Financial Wellness is the capacity to plan and manage income and expenditures. When someone is struggling financially it can affect their physical, emotional and spiritual health. The stress from financial worries can affect your academic performance, interpersonal relationships and your job.
Financial Wellness encompasses the skills of:
Managing a monthly budget
Understanding loans, interest, payment obligations, and credit cards
Understanding the financial impact of one's decisions
Signs of Financial Wellness:
Learning how to manage money and establishing a personal budget
Setting realistic goals and living within your means
Not getting into credit card debt
Thinking long term and saving for the future
Strategies to Enhance Financial Wellness
By learning how to balance the money you have with the money you owe, you can achieve financial wellness.

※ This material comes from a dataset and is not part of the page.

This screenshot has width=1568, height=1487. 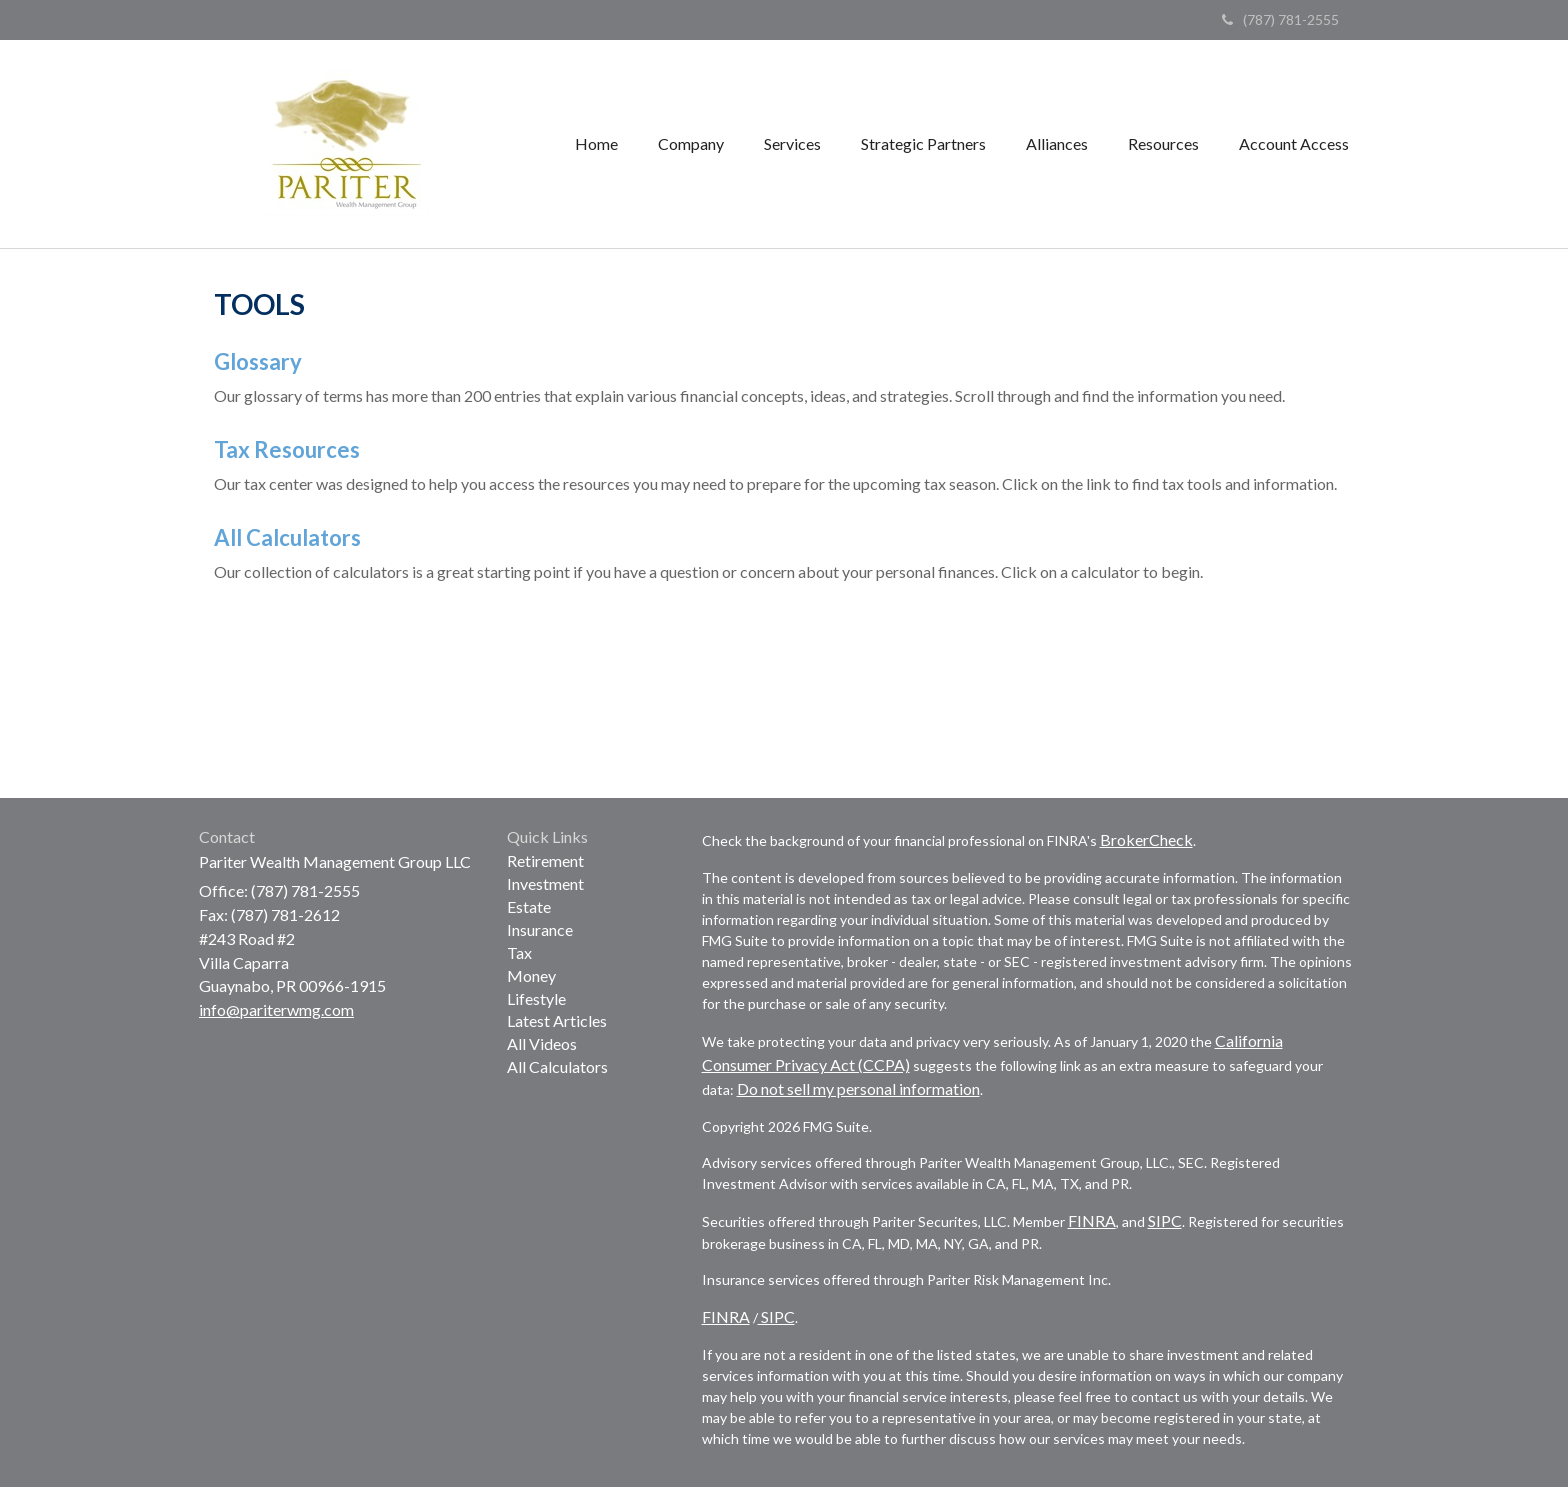 What do you see at coordinates (545, 860) in the screenshot?
I see `Retirement` at bounding box center [545, 860].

Here are some tips:
Set goals for yourself when it comes to saving and paying debt
Develop an annual budget and use it wisely. The ideal budget is one that allows you to pay off your debt while saving for emergencies and indulging in the occasional treat
Use your debit card or cash rather than a credit card for making purchases
Borrow only what you need. Banks will be more than happy to increase the limits on your credit line or credit card. Unless you really need to increase your limit, keep it as low as possible.
Be aware of overdraft fees or late fees
Pay bills on time, every month
Recognize bad habits. Be conscious of, and avoid shopping to relieve stress or boredom. Also, try not to make impulse purchases
Review your progress. Every 6 months, look at your debt and savings. Reassess your plans and goals
Know what to do if you get into trouble (e.g. talk to a financial counselor etc.)

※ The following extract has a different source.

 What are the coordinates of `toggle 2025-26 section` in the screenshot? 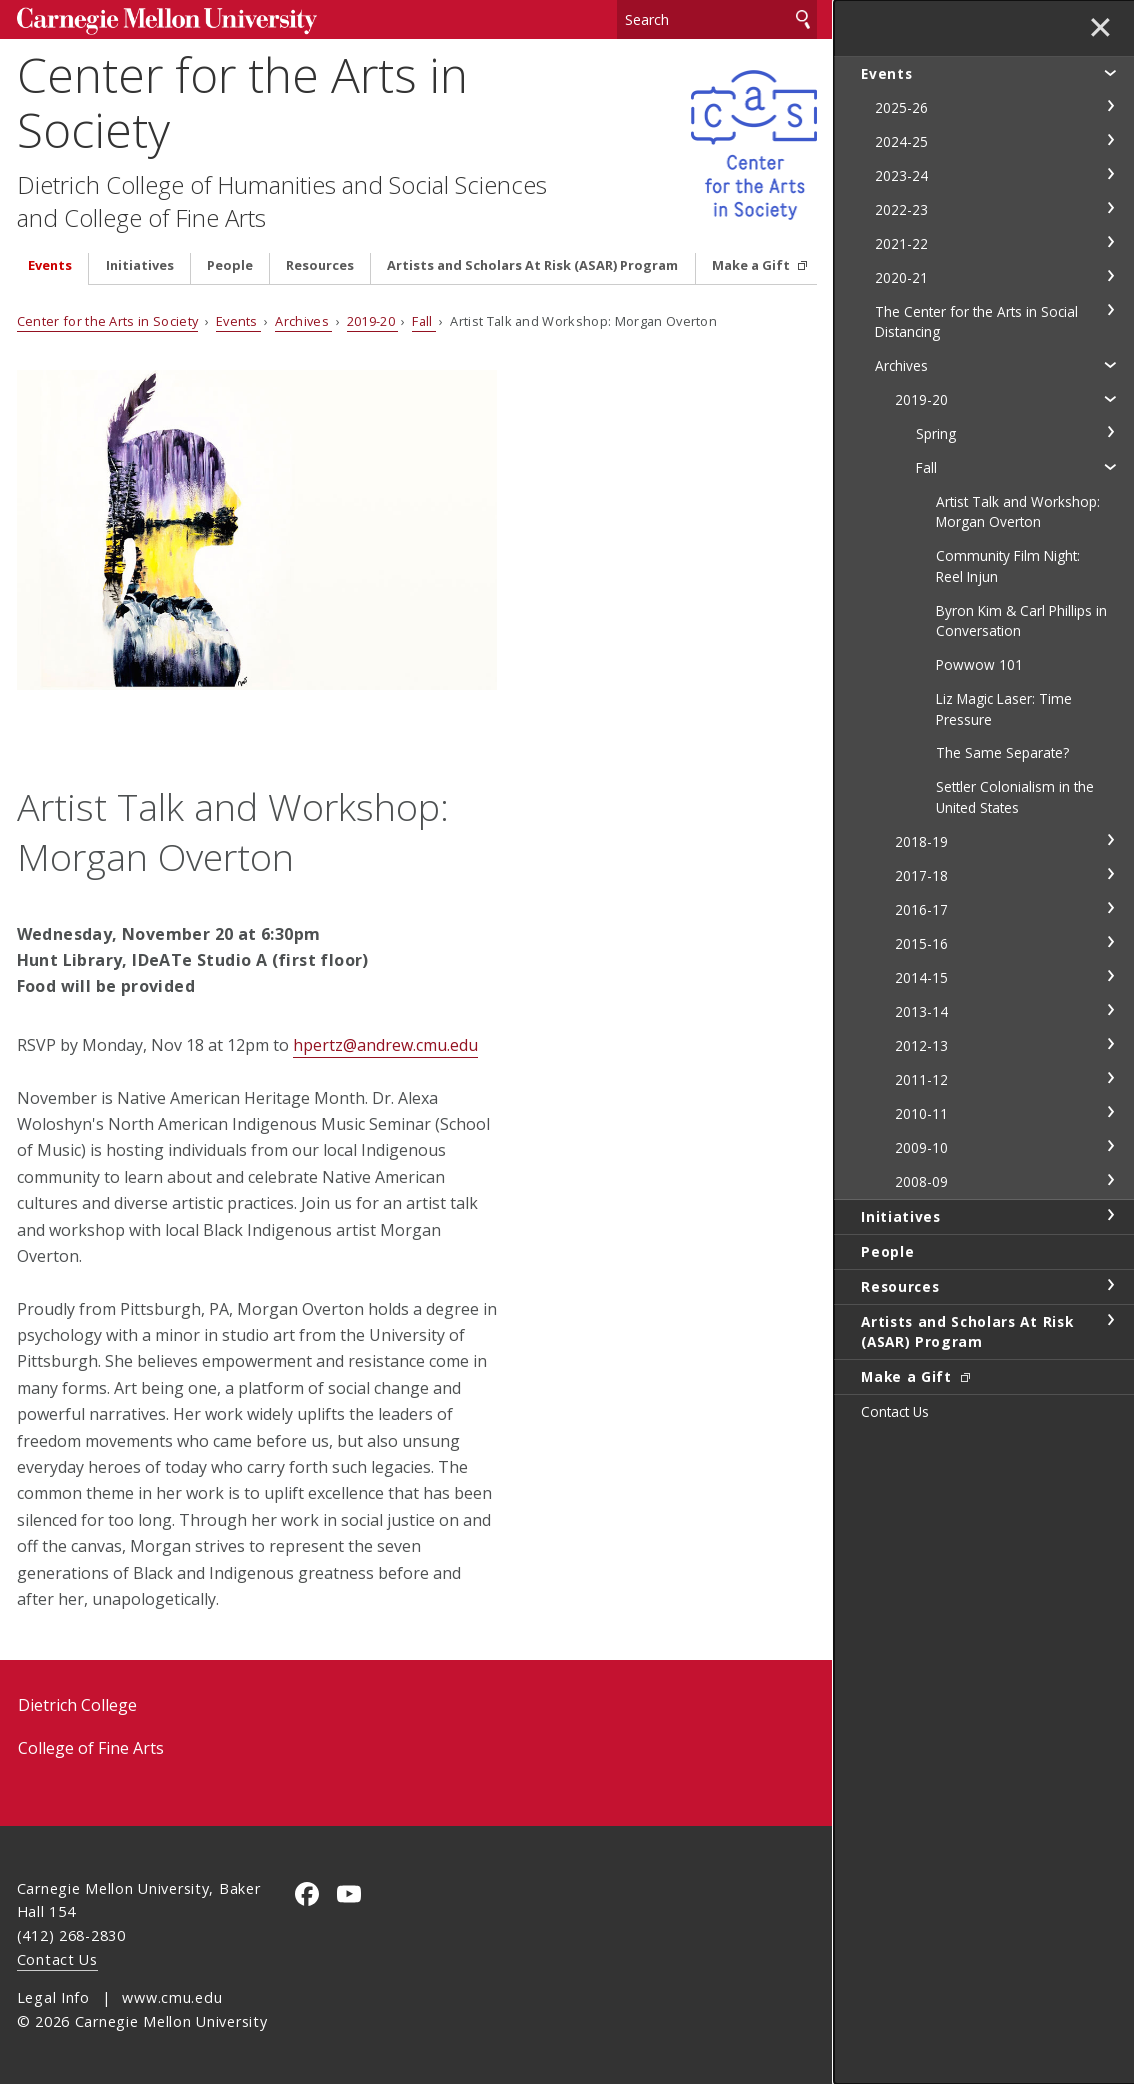 It's located at (1110, 106).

Practical Tips for Saving Money
Eat nutritiously on a budget by taking your lunch, snacks and drinks with you to school.
Vegetables & fruit can be expensive (especially in the winter). Remember that canned and frozen options are nutritious alternatives.
Cut grocery costs by comparing labels. Certain brands may cost as much as double the store brand for an almost identical item.

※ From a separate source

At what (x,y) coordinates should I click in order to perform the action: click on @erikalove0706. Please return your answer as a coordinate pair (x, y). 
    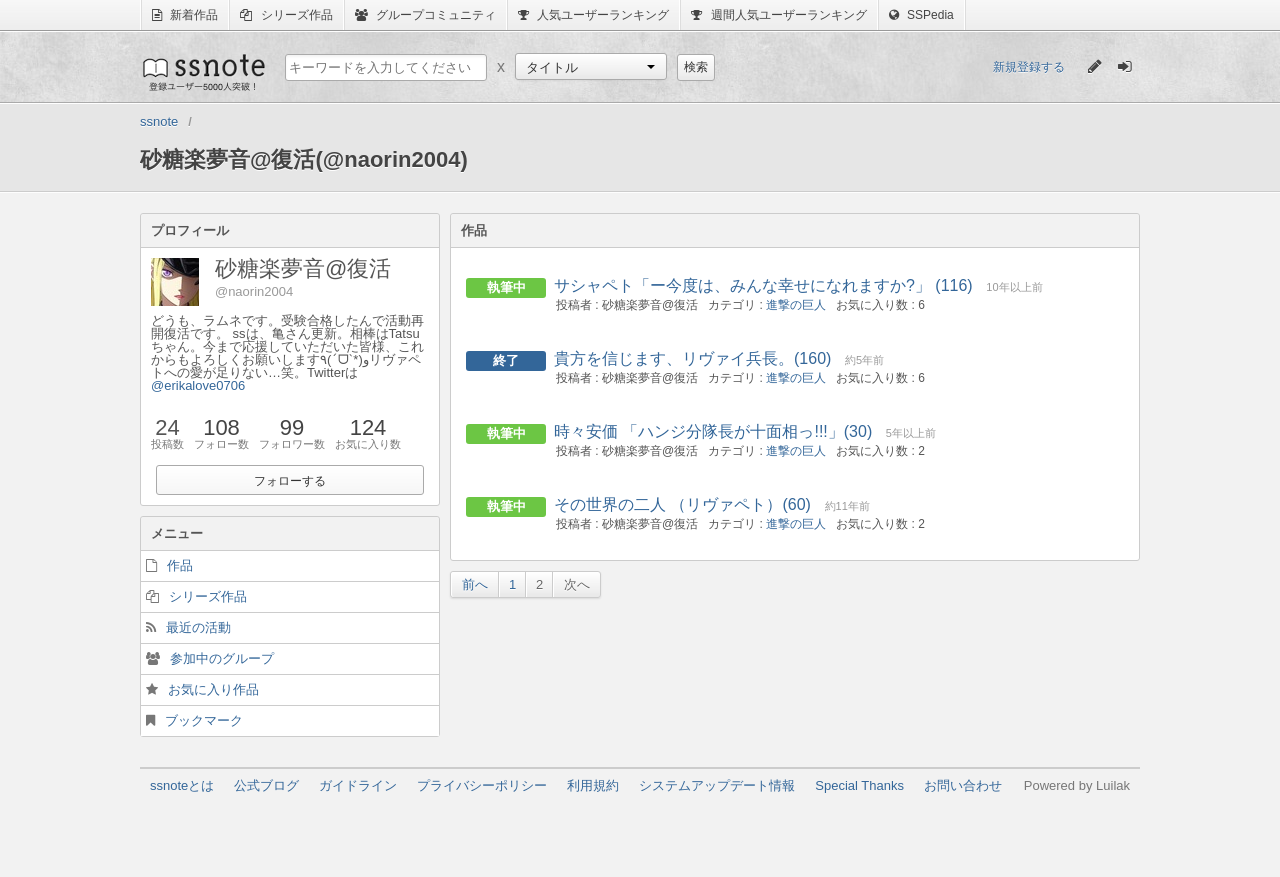
    Looking at the image, I should click on (198, 385).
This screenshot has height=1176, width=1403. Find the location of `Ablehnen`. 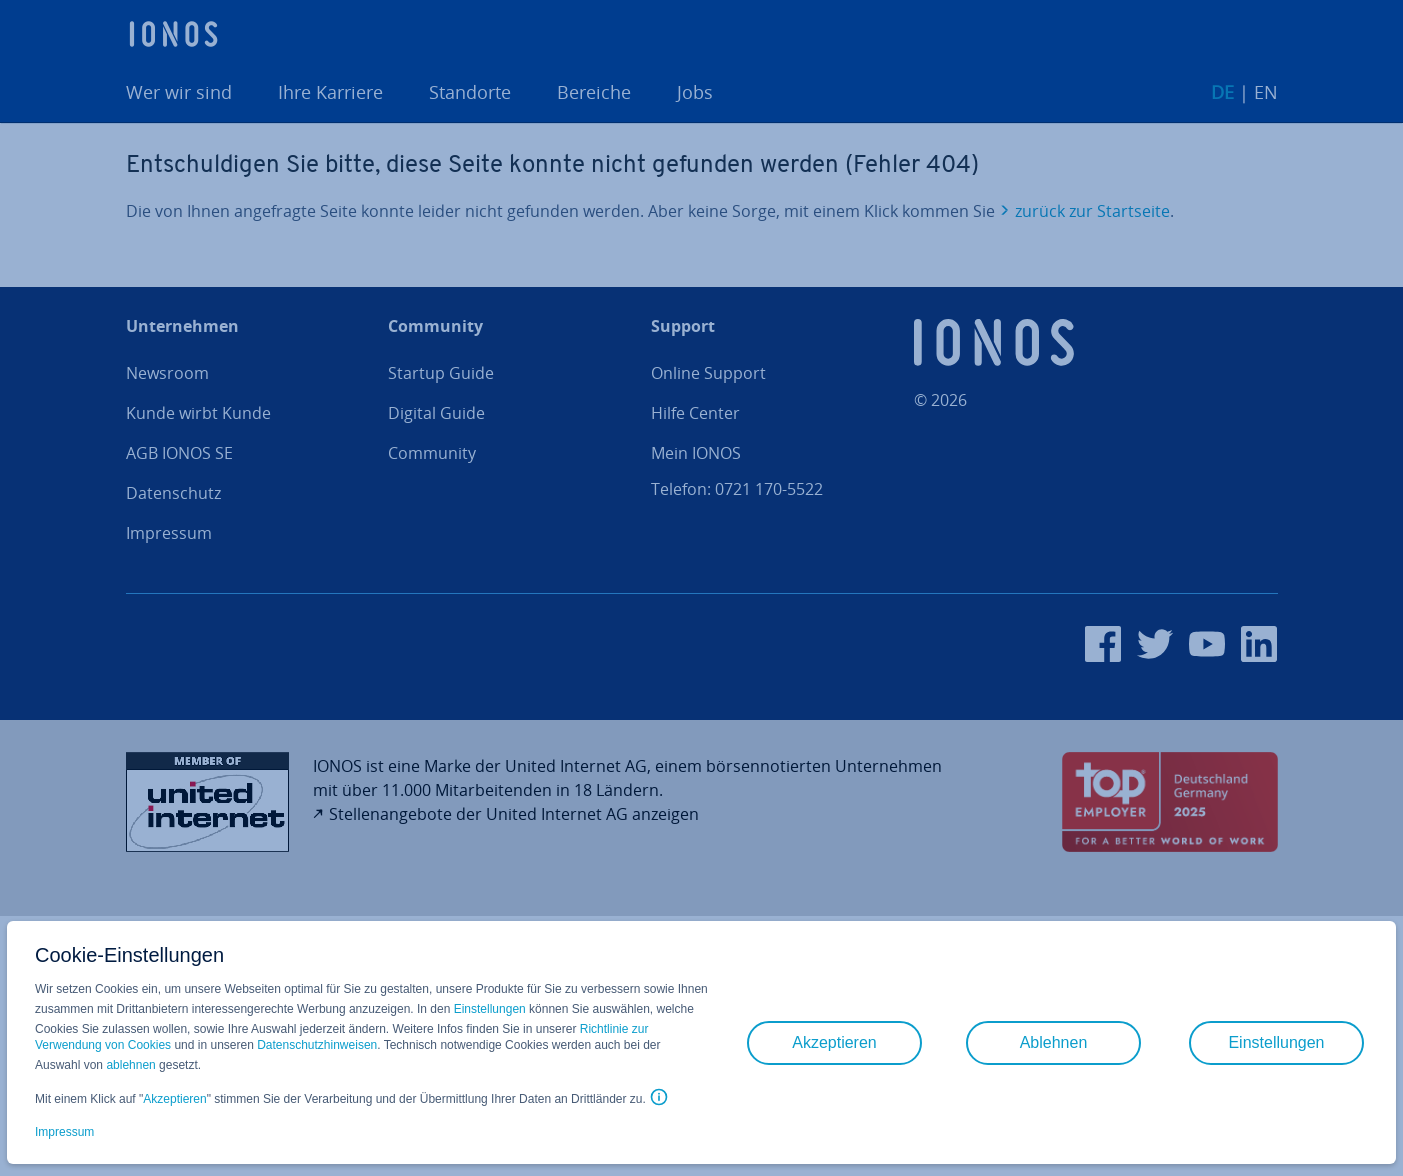

Ablehnen is located at coordinates (1054, 1042).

Don’t be embarrassed to use coupons - every dollar counts.
Take advantage of all student discounts. Carrying your student ID with you at all times is a good idea. Many retailers have reduced rates for students (e.g. 10% off at Loblaws on Tuesdays). For more student discounts click here.
Exercise on a budget by playing outdoor sports with friends or simply going for a walk.
Buy used items and save money on everything from textbooks to clothing to furniture. Check out local garage/yard sales and advertisements for free or cheap items on websites such Kijiji.
Live with roommates. Sharing rent and utilities is a big help financially.
Find local free or cheap events to attend. Look for postings on bulletin boards in the UCC and find information about events in newspapers or online.
Engage in low-cost activities like hiking, biking, potluck dinners, movie or games nights at home.
Use phone cards and/or Skype/Facetime to communicate with friends and family back home
Have a clothing swap with friends. Gather clothes that no longer fit or that you haven’t worn in a while and get your friends together to trade items. (You can do the same for household items and books.)
Watch movies on campus – tickets are less than local theatres.
Sell things you don’t use anymore. Have a video game, book, or piece of clothing that's in good shape that you never use any more? Consider selling it on Kijiji.
Keep a change jar for your coins. Check your purse and pockets for coins at the end of every day, and when the jar is full, go down to a bank or change machine. In the meantime, that jar of change can be for emergency bus fare or other small expenses.
Track your spending. Keep a spending diary for a couple of weeks and write down everything you buy (including coffee, magazines, etc.) See how much you’ve spent and consider how you could better manage your cash flow. It’s amazing how the little expenses add up!